Genre in the Mainstream

Genre in the Mainstream: Richard Brautigan’s In Watermelon Sugar

Every Tuesday on we take a look at books and authors from mainstream literary fiction that contain aspects of science fiction, fantasy, horror and other genre elements. We’re not necessarily claiming these books or authors for the genre camps, but asserting if you like science fiction, fantasy et al., you’ll likely find these books appealing too!

Overall, Genre in the Mainstream hopes to be part of the ongoing discussion about serious literature and how it interacts with artistically sound genre fiction.

Today Richard Brautigan, famously known as the “last of the beats” gives us a completely realized fantasy world in his one-of-a-kind novel; In Watermelon Sugar.

Arguably, Brautigan’s OTHER famous novel is Trout Fishing in America, a book that is most certainly not about trout fishing. In that book, Brautigan appropriates language with surrealist license insofar as sometimes a person can be known as “trout fishing in America” while other times it is a mode of behavior and sometimes whatever metaphor the reader is imaginative enough to insert within the phrase. Superficially, Brautigan is an author who likes playing word games by demonstrating to us that language itself can be fictionalized.

However, while In Watermelon Sugar does contain similar language appropriation and an exploration to discover the meanings of words and our desires behind them, there is a quite literal, even if ethereal, fantasy world depicted here. The book exists out of time, and possibly even out of space. In an unnamed town, sunlight is a different color every day, sometimes red, sometimes grey, sometimes yellow. Nearly everything is manufactured in this town from a substance called watermelon sugar, which is harvested from multi-colored watermelons. (Watermelons are colored differently depending on which day they were harvested.) Most who live in the town congregate near a lodge-type structure called iDeath, which serves as a kind of community meeting place and neutral territory. The narrator of the novel is also unnamed but claims to be writing a book about his experiences at iDeath and with the people who live there.

Beyond having stars that shine different colors and sometimes coalesce into one, the world of In Watermelon Sugar also has a bizarre history. It is revealed fairly quickly that the inhabitants of the town once lived in harmony with talking, mentally evolved tigers. Throughout the town there are statues and lanterns erected in honor of the tigers, even though they are now all extinct. At one point, the narrator recounts the time when the tigers began eating the people, specifically the narrator’s parents.
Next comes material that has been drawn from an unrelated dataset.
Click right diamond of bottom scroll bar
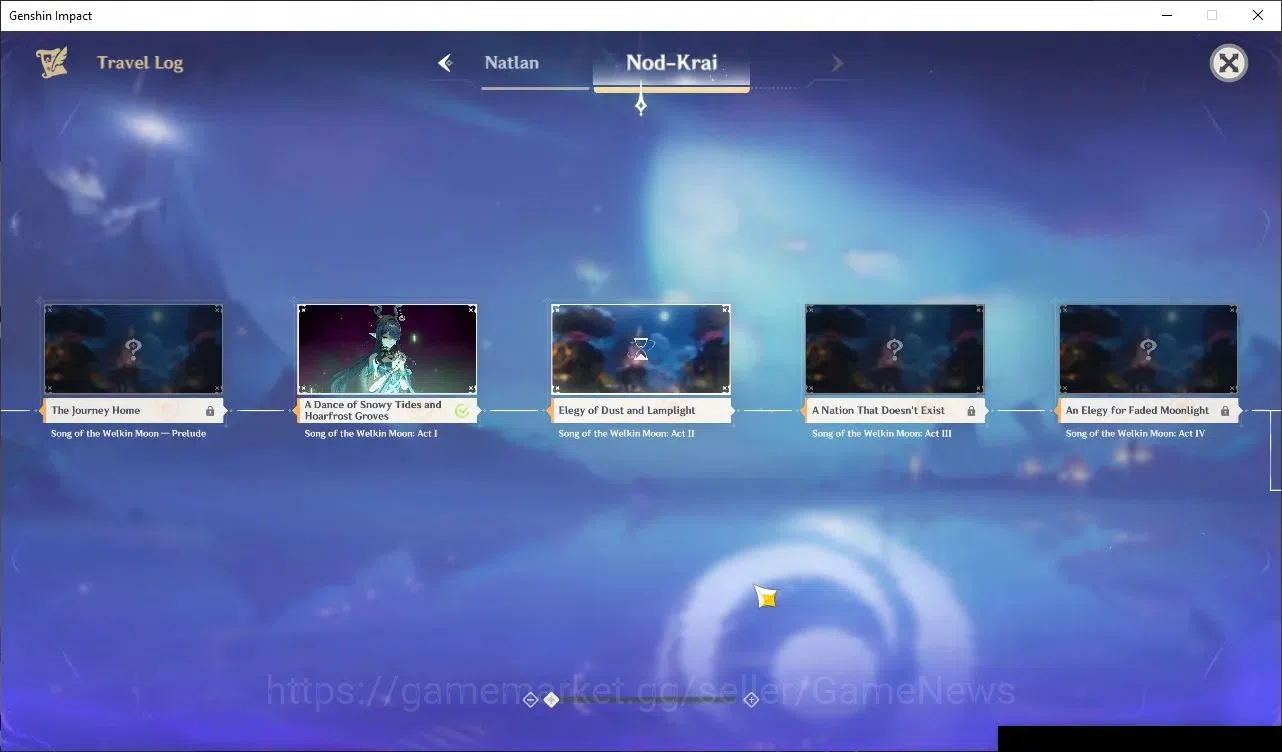752,700
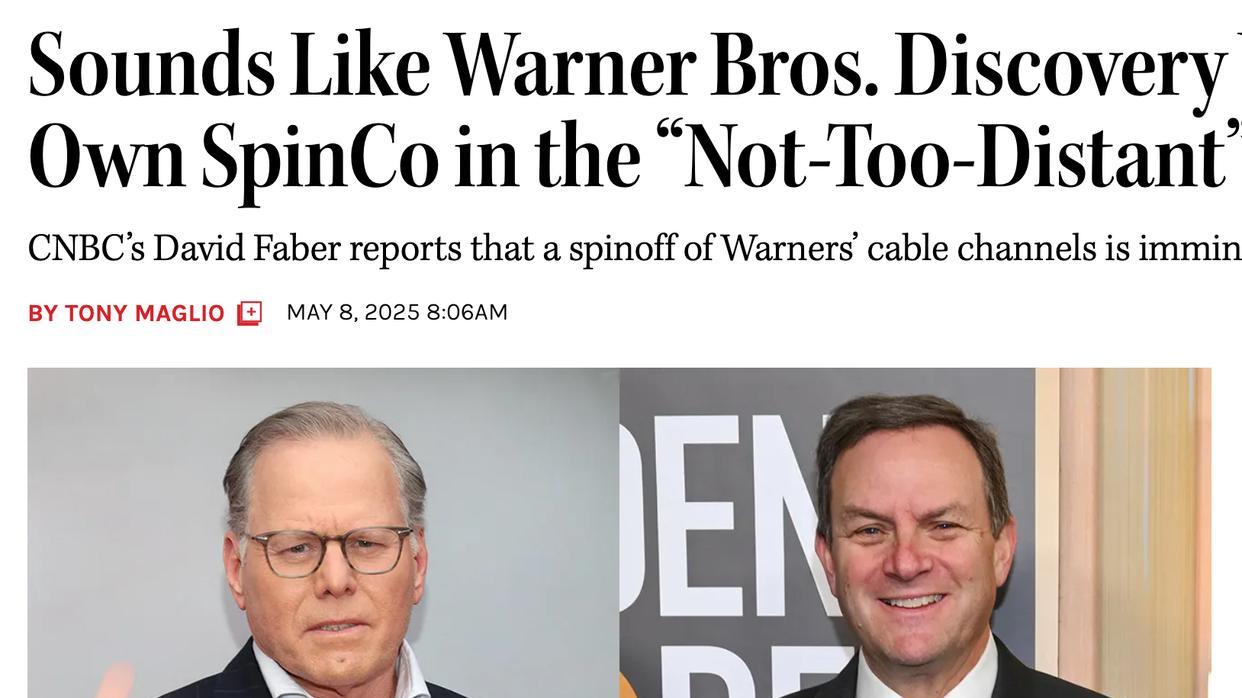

The reverence all the characters have for the tigers is in direct contrast to the novel’s main antagonist, a character called inBoil. Why Brautigan gives characters and places such bizarre names is never really explained, but there is a slight suggestion that In Watermelon Sugar may take place in some distant, post-everything future, or perhaps even in an alternate dimension. In any case, inBoil and his “gang” live in a place called The Forgotten Works, which contains a variety of old machinery and objects which are mysterious to all the characters who live near iDeath. Here again we’re given hints at some kind of far future world where people have forgotten what certain technology even looks like, and as such are in no position to make it recognizable to the reader. Because In Watermelon Sugar is a very short novel, I’ll not describe what inBoil and his gang are plotting, nor what happens to the narrator. You’ll have to find out.

What makes In Watermelon Sugar such a wonderful and otherworldly read? Like many of Brautigan’s works, he asserts his absurd premises with almost aggressive casualness. Sounds like a paradox, but it’s completely true. If one were to flip through the pages of In Watermelon Sugar each “chapter” appears to be one page, and you might think you’d picked up a collection of poetry, rather than a short novel. But Brautigan has a singular ability to tell a complete and compelling story through a series of small passages, which all on their own are extremely beautiful. If Bradbury had the surrealistic sensibilities of a poet, the towns in Dandelion Wine and In Watermelon Sugar could very well be neighbors. The casual part is that the individual passages of the book look simple and almost child-like. The aggressive part is that these passages contain a weighty story about death, betrayal and love. Talking tigers too.

In Watermelon Sugar by Richard BrautiganBut if one ignores talking tigers, different-colored light, and a character named inBoil, there may not seem to be anything fantastical about In Watermelon Sugar. But the simple truth is the act of reading the book does transport the sensibilities of the reader elsewhere. Brautigan doesn’t spend a whole lot of time trying to convince you the world of In Watermelon Sugar is real. But the characters and emotions certainly are. Whenever I read this book, I always imagine I’ve been given an account of a specific incident from an alternate universe. If one could send messages in bottles from alternate universe, I imagine we would often stumble upon ones like this. Where watermelons might not mean watermelon, and tigers might be a different creature all together. All fiction should give us a glimpse into the way an author views his or her own version of the world. It’s a special treat when the world being described is so perfectly odd as this one.